Benign Prostatic Hyperplasia Causes, Costs and Care Discussed

Benign Prostatic Hyperplasia Causes, Costs and Care Discussed

As men age, their prostates grow, often leading to benign prostatic hyperplasia (BPH). Although this disease — common in aging societies — can have troubling symptoms, it is not always a cause for distress. A recent article published by Harvard researchers looked at BPH, with discussion ranging from its risk factors and overall medical costs to treatment approaches. The paper, titled Benign prostatic hyperplasia: epidemiology, economics and evaluation appeared in October in the Canadian Journal of Urology.

Several risk factors for BPH have been identified, though it is not clear how these factors impact BPH. For example, being Jewish increases BPH risk, the researchers said in their discussion.  Religious background may correspond to genetic factors, due to marriage within the religion restricting genetic variability, or to cultural factors, such as seeking out more medical care. Higher income is also associated with a greater BPH risk, which again may have to do with higher incidence of reporting and diagnosis. Hypertension is not associated with BPH, although inflammatory conditions in general appear to increase its risk, as do obesity and diabetes.

Physical activity, not surprisingly, seems to decreases the likelihood of developing this condition.

Although BPH is a somewhat benign condition, it still requires treatment and therefore often comes with high costs. Treating BPH costs about $4 billion annually in the United States. Disease diagnosis costs can include those associated with a clinical exam, an analysis of urinary problems along with measurement of serum prostate antigen (PSA) levels. Treatments, of course, also impact the medical cost of BPH.

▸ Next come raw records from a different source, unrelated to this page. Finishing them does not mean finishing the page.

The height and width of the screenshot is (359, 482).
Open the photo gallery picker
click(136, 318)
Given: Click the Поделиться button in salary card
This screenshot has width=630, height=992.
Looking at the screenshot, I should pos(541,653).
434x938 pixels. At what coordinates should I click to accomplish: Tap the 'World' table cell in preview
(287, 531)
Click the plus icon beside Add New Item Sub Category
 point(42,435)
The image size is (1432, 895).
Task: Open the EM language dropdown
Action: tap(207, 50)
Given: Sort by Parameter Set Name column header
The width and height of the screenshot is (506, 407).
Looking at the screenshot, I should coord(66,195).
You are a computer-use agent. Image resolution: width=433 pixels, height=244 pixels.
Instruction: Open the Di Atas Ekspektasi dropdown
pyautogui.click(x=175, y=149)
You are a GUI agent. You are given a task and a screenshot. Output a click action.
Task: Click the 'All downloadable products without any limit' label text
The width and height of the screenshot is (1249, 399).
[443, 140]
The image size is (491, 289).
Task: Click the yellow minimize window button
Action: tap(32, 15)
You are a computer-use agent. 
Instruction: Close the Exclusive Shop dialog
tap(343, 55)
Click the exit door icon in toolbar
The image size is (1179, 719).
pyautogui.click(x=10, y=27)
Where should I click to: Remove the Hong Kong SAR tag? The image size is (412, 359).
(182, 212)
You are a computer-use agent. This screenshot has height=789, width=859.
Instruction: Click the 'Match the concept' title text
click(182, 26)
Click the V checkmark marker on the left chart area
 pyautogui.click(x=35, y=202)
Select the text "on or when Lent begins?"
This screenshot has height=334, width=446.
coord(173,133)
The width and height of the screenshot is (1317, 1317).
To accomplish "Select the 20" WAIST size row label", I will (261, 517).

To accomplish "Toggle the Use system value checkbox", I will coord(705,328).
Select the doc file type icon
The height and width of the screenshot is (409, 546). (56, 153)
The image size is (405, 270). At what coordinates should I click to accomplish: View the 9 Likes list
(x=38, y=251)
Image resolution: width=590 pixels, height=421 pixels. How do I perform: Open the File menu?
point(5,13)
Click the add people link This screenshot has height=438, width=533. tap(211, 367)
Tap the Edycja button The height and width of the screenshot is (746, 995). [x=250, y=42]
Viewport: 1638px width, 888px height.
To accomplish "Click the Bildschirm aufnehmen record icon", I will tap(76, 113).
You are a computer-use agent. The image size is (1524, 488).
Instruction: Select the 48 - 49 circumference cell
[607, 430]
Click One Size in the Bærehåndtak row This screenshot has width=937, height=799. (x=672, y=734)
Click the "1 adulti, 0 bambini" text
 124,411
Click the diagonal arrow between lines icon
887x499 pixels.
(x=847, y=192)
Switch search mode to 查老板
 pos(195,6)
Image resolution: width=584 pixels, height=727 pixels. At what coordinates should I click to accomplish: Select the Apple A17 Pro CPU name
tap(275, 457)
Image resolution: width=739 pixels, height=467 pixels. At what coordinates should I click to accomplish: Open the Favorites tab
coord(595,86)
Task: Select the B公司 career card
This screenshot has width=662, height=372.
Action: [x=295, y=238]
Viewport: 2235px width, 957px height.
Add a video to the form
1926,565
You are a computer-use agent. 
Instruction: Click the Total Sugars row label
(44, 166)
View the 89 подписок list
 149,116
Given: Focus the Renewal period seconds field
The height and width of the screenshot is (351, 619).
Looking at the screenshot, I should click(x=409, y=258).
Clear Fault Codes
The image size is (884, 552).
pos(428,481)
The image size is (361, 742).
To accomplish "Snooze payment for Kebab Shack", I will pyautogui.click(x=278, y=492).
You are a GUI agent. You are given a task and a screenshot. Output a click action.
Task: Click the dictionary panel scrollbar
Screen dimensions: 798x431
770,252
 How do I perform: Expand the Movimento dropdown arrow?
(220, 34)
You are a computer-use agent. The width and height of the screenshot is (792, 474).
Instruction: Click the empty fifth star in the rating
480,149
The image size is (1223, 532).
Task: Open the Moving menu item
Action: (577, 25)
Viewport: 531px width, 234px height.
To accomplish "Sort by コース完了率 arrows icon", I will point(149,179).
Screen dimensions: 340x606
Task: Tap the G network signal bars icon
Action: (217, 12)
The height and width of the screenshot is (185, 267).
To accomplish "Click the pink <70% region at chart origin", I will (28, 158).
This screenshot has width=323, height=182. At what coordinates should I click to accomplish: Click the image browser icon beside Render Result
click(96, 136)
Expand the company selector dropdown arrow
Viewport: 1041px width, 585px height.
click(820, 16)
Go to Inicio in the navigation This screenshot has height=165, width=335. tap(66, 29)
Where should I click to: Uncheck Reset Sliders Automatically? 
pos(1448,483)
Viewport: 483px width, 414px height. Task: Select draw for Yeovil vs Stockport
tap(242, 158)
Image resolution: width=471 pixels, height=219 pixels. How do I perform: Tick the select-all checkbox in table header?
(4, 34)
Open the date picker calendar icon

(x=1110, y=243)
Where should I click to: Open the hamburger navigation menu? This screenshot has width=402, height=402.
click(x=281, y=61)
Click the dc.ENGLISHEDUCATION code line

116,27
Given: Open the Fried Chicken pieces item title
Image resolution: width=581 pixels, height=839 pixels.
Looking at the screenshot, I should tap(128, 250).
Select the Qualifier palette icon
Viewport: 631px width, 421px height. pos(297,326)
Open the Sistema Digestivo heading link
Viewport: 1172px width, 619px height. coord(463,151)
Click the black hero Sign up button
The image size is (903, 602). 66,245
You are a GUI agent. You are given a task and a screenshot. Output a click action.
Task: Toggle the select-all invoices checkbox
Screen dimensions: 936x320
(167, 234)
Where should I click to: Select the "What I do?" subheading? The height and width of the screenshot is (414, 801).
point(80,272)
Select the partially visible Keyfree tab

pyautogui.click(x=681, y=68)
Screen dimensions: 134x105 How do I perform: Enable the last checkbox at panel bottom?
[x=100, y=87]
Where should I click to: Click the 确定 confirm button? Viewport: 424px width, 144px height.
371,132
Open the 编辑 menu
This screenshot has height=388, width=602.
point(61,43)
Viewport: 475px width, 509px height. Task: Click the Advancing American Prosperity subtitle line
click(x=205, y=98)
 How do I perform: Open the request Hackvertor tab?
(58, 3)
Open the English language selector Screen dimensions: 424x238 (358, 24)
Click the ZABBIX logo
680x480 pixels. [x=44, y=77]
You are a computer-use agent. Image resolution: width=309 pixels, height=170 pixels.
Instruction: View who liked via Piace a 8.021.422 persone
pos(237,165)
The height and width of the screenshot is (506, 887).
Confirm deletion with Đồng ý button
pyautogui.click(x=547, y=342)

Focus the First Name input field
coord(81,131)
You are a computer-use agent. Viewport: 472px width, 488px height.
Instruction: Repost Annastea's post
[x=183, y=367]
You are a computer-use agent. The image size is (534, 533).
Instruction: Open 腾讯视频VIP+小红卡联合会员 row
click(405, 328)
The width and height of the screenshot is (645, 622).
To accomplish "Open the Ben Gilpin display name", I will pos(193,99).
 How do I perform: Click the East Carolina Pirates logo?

Healthcare providers will select treatments based on the severity of symptoms: while men with only mild symptoms do not require further treatment, those with more troubling symptoms can be treated either medically or surgically. The authors further highlight that currently, six classes of medications are available to treat BPH, with surgical procedures including laproscopic, laser, and open and robotic techniques.

Lifestyle modifications can also help in the management of BPH, including weight loss, decreasing fluid intake in the evening, cutting down on alcohol and caffeine, changing the time at which medications are taken, and quitting smoking.

Overall, BPH is a common and manageable medical condition that is being treated more often in primary care. According to researchers, urologists and primary care physicians should work together as a team to help treat BPH. Moreover, better education about the condition and its treatments is necessary, and routine inquiry about urinary function in men over 50 should ideally be a standard practice for primary care practitioners.